#### [WORK INSTRUCTIONS]
1) Decide whether each statement agrees with the naval tonnage passage below. Answer yes or no for each, and quote the deciding words.
(a) Great Britain's underage cruiser tonnage was twice that of the United States.
(b) The treaties allowed the United States warships totalling 1,186,000 tons.
(c) As of the end of 1933, 288 of the 372 U.S. ships were overage.
2) List every tonnage figure stated in the naval tonnage passage below.

#### [PROVIDED PASSAGE]
>> Begin
Within six years after the Washington Treaty, the Japanese had constructed or were constructing a larger tonnage of modern cruisers than the United States. Great Britain’s underage cruisers tonnage was three times that of the United States. These other signatory powers, although former allies, had diverted funds and plant capacity saved by limiting construction of capital ships and aircraft carriers into cruiser, destroyer, and other types of construction. By 1934, the United States, preoccupied with domestic programs, belatedly found itself far inferior in underage naval strength to the other great powers.
The treaties permitted the United States to have warships of the various types totalling 1,186,000 tons. This country had 372 ships, aggregating 1,038,660 tons as of the end of 1933. At first glance, this ratio might seem reasonably close. Of these 372 ships, however, 288 ships or 77 per cent (including practically all U. S. destroyers and submarines) totalling 330,110 tons, were overage. Underage U. S. ships totalled 84, with a tonnage of 708,550.
>> End
#### [GIVEN INFORMATION]
>> Begin
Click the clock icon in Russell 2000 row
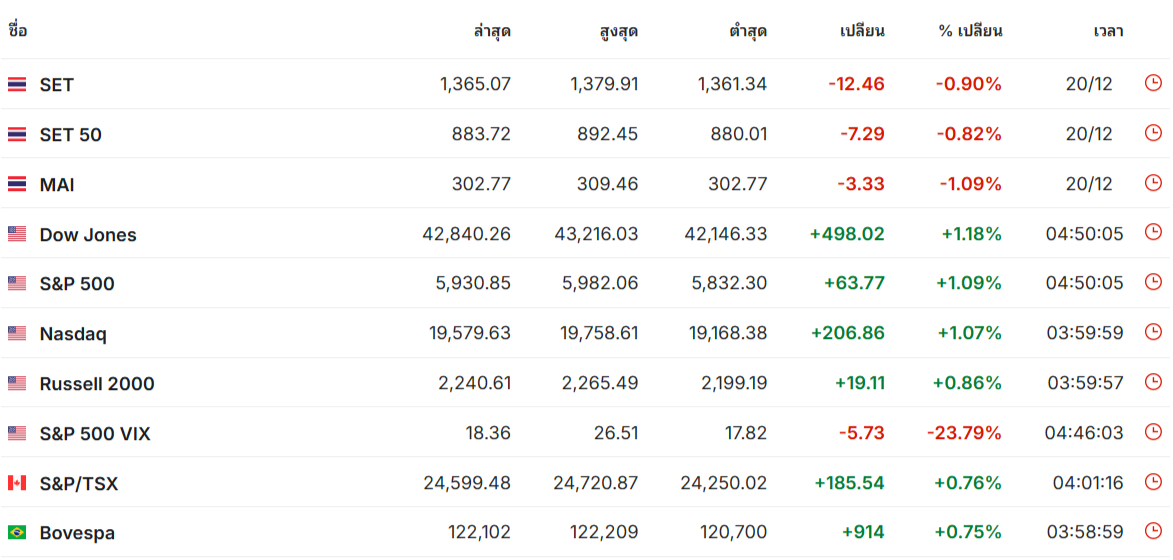 [x=1154, y=382]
>> End
#### [FINAL RESULTS]
1)
(a) No: "Great Britain’s underage cruisers tonnage was three times that of the United States."
(b) Yes: "The treaties permitted the United States to have warships of the various types totalling 1,186,000 tons."
(c) Yes: "Of these 372 ships, however, 288 ships or 77 per cent (including practically all U. S. destroyers and submarines) totalling 330,110 tons, were overage."

2)
1,186,000 tons
1,038,660 tons
330,110 tons
708,550